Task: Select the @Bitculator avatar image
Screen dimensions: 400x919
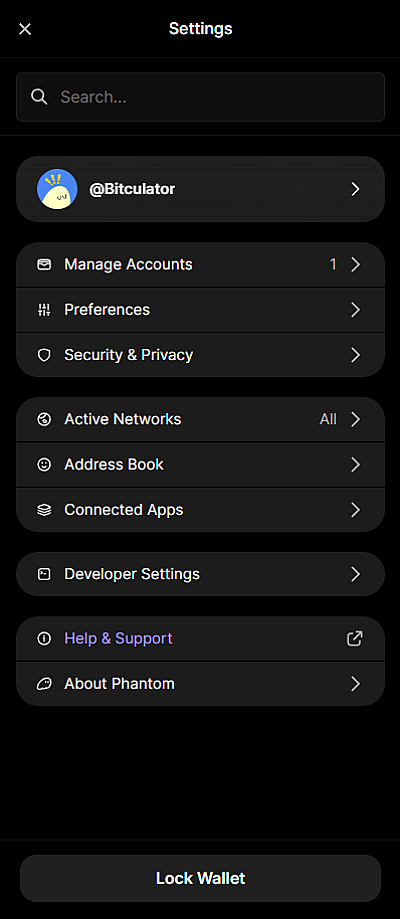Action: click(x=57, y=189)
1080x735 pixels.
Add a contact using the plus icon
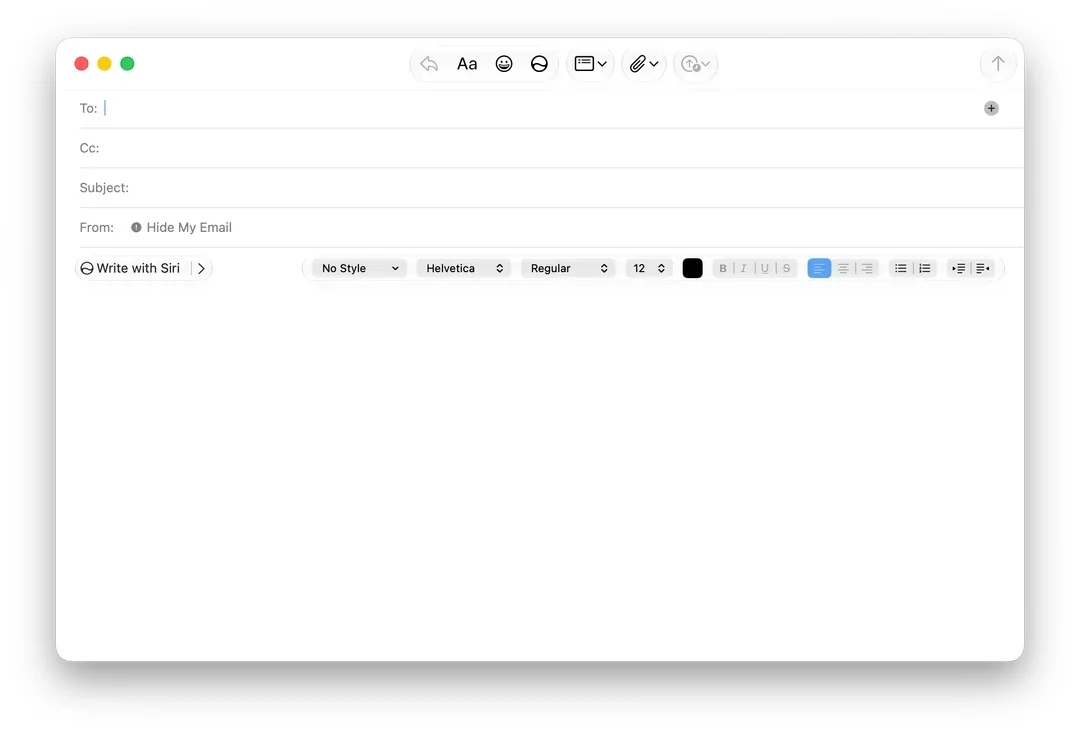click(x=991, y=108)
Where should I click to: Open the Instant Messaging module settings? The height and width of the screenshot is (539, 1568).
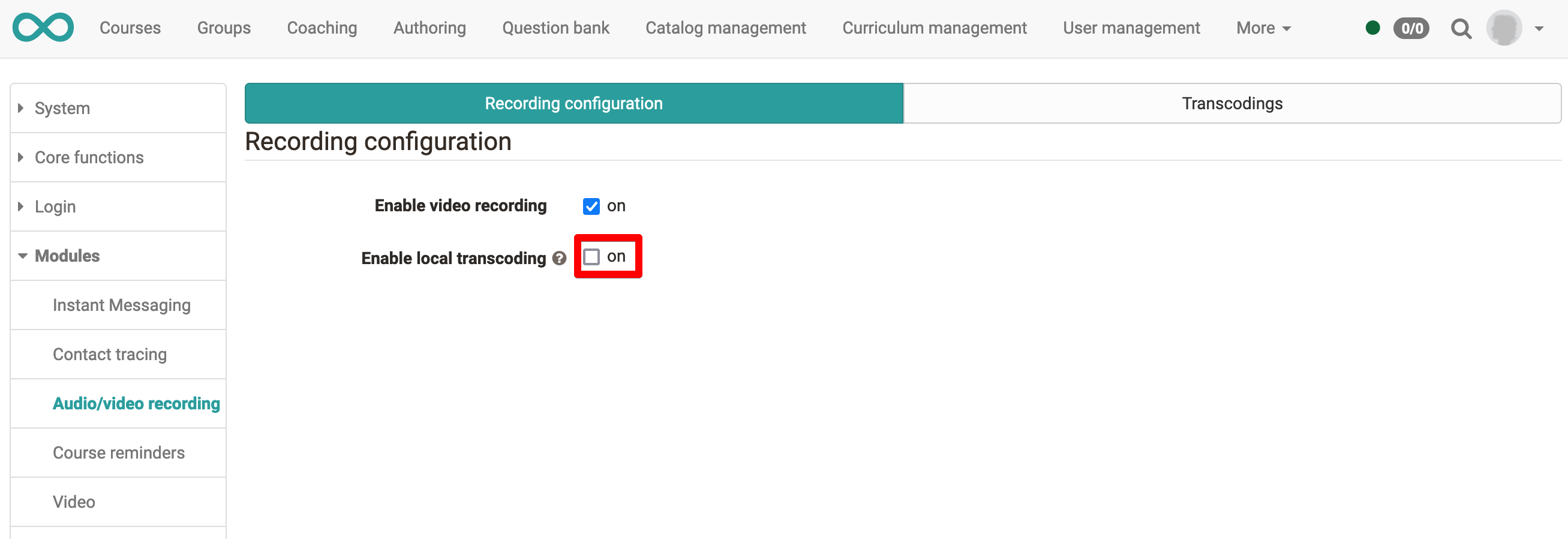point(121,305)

---

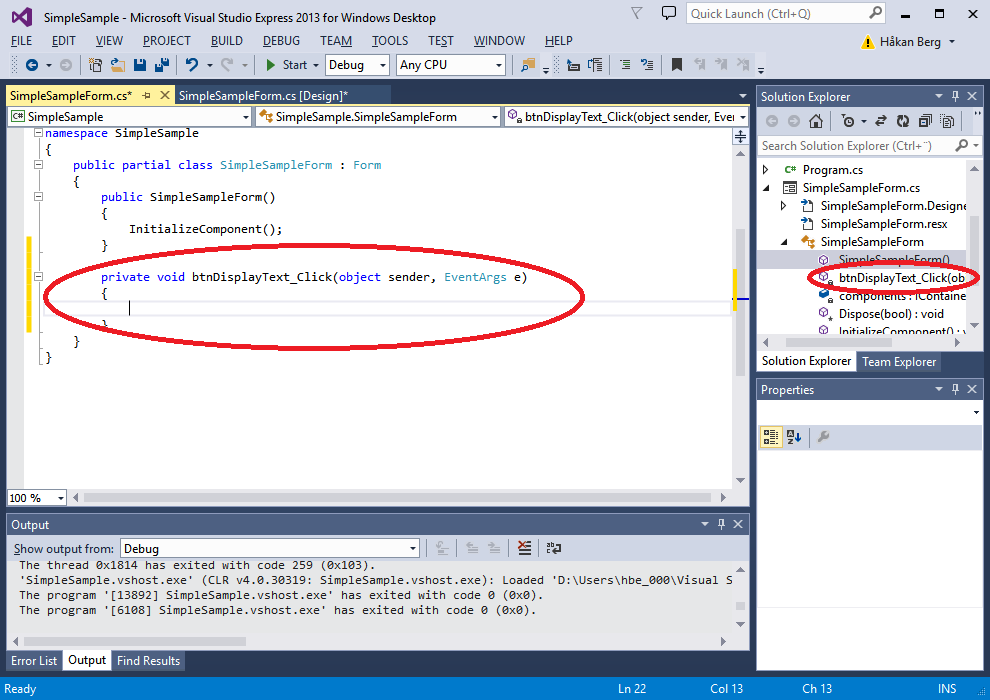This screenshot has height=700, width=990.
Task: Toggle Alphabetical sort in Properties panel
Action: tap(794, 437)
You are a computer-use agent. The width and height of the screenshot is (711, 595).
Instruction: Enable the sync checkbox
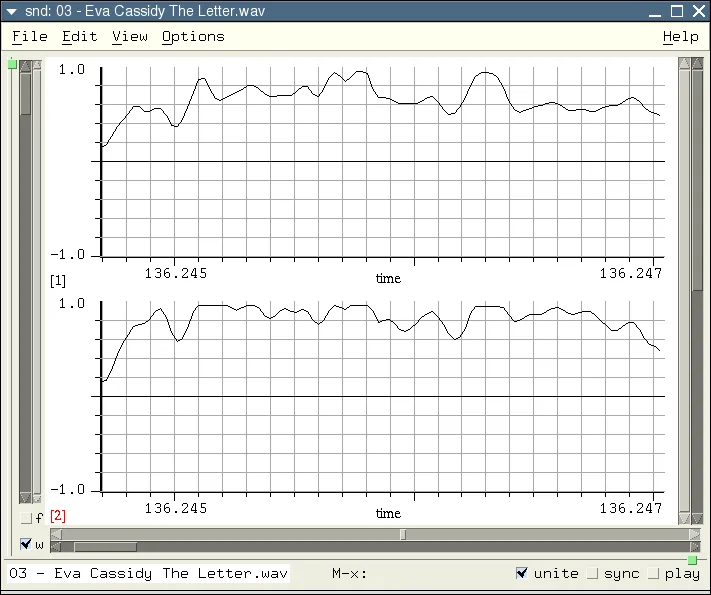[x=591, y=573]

---

Directive:
Revise the entries from the line containing "Task: Select the @Bitculator avatar image" up to and including the line containing "point(121,305)", replacing "plus icon" with "add button" and leaving everything else unchanged. Omit the pictures from your answer.

Task result:
Task: Select the @Bitculator avatar image
Screen dimensions: 400x919
Action: click(x=57, y=189)
1080x735 pixels.
Add a contact using the add button
click(x=991, y=108)
Where should I click to: Open the Instant Messaging module settings? The height and width of the screenshot is (539, 1568).
point(121,305)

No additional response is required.